The ARFF Data section of the file contains the data declaration line @DATA followed by the actual example data lines. Each example is represented on a single line, with carriage returns denoting the end of the example. Attribute values for each example are delimited by commas. They must appear in the order that they were declared in the Header section (i.e. the data corresponding to the n-th @ATTRIBUTE declaration is always the n-th field of the example line). Missing values are represented by a single question mark (?).
A percent sign (%) introduces a comment and will be ignored during reading. Attribute names or example values containing spaces must be quoted with single quotes ('). Please note that the sparse ARFF format is currently only supported for numerical attributes. Please use one of the other options for sparse data files provided by RapidMiner if you also need sparse data files for nominal attributes.
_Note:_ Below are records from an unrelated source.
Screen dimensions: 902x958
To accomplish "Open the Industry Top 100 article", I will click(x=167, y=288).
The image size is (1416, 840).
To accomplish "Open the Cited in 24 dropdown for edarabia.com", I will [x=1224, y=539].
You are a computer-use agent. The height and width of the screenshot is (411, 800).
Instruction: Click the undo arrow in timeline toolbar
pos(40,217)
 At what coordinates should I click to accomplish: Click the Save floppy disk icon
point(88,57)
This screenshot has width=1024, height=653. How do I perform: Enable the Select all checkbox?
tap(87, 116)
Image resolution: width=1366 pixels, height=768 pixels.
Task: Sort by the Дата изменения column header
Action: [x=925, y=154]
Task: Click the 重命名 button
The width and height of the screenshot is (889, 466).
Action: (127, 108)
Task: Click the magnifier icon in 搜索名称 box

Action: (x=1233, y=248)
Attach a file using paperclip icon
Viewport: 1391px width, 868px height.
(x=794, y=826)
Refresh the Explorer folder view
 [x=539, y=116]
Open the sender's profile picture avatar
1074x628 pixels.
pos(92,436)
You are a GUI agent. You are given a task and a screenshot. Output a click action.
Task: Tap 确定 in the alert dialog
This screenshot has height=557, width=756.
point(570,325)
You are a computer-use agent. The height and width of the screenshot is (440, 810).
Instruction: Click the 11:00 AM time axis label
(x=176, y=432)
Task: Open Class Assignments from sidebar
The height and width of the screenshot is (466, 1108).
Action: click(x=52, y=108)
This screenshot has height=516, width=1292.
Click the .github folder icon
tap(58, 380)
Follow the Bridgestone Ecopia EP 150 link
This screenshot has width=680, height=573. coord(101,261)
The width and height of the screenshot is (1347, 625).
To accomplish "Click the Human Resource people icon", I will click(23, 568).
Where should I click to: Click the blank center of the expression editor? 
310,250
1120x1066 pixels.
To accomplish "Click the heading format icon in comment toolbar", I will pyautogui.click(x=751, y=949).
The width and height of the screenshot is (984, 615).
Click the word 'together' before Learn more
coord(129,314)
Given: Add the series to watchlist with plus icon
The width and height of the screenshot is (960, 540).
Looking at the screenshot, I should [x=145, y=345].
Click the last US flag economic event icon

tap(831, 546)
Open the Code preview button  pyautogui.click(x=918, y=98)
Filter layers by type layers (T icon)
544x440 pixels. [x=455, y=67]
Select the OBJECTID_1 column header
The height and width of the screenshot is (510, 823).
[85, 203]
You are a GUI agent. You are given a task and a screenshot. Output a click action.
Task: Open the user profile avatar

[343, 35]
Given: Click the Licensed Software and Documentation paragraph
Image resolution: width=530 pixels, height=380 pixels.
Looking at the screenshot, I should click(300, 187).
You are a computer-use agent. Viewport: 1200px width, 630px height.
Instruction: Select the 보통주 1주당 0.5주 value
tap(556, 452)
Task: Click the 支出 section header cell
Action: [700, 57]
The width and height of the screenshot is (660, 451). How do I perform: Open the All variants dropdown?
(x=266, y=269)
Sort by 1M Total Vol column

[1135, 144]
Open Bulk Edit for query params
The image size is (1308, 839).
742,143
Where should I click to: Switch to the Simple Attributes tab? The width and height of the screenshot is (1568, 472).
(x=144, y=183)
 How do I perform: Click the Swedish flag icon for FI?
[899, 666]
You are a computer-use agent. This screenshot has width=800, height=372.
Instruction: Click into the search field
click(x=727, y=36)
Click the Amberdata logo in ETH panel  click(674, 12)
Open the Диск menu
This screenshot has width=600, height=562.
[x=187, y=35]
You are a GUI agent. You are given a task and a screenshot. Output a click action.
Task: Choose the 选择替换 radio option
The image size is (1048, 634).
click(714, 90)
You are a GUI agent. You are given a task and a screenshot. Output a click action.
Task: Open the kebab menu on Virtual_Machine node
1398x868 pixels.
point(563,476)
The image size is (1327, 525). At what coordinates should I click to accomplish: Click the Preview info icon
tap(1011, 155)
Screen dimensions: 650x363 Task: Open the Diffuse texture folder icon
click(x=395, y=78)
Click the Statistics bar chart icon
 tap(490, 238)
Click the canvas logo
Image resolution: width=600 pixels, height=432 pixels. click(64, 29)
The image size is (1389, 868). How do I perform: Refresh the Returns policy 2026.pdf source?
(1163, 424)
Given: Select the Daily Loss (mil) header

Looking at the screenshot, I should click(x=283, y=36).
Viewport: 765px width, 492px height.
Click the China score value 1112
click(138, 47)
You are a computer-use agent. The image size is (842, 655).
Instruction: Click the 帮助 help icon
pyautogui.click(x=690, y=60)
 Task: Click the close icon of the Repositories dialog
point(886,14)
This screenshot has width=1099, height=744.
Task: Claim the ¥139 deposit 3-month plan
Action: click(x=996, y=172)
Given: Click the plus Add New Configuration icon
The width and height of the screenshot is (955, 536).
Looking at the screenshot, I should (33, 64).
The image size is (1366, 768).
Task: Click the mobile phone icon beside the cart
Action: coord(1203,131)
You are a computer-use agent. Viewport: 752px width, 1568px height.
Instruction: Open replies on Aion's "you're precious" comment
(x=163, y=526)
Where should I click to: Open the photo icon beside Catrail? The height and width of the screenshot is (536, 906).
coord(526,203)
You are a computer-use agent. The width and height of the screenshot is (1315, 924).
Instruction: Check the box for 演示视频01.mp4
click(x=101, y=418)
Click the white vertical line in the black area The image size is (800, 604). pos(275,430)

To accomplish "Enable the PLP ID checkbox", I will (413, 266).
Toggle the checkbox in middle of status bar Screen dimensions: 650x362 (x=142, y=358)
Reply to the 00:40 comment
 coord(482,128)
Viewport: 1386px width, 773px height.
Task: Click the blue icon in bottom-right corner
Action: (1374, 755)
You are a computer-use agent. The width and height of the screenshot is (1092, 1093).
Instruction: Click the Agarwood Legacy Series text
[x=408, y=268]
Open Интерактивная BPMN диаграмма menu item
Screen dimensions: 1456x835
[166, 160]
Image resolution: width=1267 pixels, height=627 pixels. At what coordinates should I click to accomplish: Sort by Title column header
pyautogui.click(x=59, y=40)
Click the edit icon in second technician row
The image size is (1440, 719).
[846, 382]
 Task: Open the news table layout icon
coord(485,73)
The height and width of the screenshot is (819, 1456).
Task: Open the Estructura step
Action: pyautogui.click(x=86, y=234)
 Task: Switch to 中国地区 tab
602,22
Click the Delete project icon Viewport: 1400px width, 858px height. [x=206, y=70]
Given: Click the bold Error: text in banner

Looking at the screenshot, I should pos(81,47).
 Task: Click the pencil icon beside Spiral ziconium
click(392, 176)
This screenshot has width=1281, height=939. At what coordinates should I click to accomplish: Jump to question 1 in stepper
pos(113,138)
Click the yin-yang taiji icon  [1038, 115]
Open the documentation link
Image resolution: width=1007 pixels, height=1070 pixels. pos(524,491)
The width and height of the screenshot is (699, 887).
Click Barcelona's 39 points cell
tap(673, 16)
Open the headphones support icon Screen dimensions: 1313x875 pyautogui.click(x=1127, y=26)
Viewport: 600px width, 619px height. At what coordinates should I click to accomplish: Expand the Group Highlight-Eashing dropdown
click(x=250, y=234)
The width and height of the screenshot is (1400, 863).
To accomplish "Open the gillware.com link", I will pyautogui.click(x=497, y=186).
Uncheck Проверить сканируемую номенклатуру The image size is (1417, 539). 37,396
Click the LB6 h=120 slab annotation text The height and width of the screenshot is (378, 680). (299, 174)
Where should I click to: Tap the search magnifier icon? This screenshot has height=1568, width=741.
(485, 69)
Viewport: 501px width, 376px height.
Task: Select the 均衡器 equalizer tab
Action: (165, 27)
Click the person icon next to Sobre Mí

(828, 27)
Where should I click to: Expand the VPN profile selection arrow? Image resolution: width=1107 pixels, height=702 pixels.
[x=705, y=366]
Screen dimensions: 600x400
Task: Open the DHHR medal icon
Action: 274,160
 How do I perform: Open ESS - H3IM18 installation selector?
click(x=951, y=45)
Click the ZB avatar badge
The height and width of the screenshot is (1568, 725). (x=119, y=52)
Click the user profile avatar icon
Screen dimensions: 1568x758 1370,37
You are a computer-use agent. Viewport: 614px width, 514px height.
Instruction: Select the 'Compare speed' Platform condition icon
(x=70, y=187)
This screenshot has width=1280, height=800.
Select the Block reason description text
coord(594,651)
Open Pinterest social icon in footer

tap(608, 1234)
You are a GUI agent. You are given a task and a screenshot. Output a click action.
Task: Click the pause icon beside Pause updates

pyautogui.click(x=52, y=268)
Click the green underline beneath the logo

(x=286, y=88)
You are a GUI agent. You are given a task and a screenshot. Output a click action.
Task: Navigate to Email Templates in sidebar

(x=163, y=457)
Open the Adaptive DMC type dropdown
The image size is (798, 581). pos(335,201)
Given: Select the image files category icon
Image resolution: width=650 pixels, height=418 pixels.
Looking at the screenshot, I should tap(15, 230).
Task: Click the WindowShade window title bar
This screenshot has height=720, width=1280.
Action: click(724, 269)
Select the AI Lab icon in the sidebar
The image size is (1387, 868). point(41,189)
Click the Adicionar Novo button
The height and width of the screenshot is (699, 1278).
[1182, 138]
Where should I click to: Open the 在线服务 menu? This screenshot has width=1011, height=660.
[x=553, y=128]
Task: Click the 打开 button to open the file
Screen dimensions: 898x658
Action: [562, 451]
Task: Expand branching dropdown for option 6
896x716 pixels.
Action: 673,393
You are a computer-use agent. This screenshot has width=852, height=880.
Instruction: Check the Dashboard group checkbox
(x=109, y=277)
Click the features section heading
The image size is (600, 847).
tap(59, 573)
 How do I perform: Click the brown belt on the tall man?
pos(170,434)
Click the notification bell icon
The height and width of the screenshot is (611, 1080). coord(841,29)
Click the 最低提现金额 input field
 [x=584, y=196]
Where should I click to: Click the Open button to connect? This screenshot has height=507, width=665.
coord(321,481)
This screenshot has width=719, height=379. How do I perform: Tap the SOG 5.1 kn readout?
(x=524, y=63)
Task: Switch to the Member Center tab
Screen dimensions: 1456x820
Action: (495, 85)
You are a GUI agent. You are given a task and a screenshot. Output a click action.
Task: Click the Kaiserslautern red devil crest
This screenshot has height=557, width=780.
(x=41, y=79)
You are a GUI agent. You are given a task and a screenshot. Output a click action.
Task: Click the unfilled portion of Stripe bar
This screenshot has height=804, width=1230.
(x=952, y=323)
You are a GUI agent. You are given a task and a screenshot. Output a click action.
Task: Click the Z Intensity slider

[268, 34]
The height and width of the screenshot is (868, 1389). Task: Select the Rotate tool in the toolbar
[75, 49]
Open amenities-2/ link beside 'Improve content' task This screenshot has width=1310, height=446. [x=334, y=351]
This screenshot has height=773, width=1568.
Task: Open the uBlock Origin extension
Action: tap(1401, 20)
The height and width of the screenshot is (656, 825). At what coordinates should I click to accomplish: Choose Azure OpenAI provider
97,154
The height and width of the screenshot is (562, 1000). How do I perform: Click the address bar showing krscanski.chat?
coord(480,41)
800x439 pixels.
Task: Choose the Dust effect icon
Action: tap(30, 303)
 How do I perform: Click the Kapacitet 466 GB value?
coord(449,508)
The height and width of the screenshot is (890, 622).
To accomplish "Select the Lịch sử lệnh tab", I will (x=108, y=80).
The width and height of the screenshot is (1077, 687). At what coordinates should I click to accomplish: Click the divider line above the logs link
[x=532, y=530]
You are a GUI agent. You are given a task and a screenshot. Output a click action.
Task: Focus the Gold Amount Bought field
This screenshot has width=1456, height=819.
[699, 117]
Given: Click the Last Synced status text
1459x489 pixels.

Reading an ARFF file using the Read ARFF operator
The ARFF file that was written in the first Example Process using the Write ARFF operator is retrieved in this Example Process using the Read ARFF operator. The data file parameter is set to '%{tempdir}/Iris'. All other parameters are used with default values. Run the process. You will see that the results are very similar to the original Iris data set in the repository. Please note that the role of all the attributes is regular in the results of the Read ARFF operator. Even the roles of 'id' and 'label' attributes are set to regular. This is so because the ARFF files do not store information about the roles of the attributes.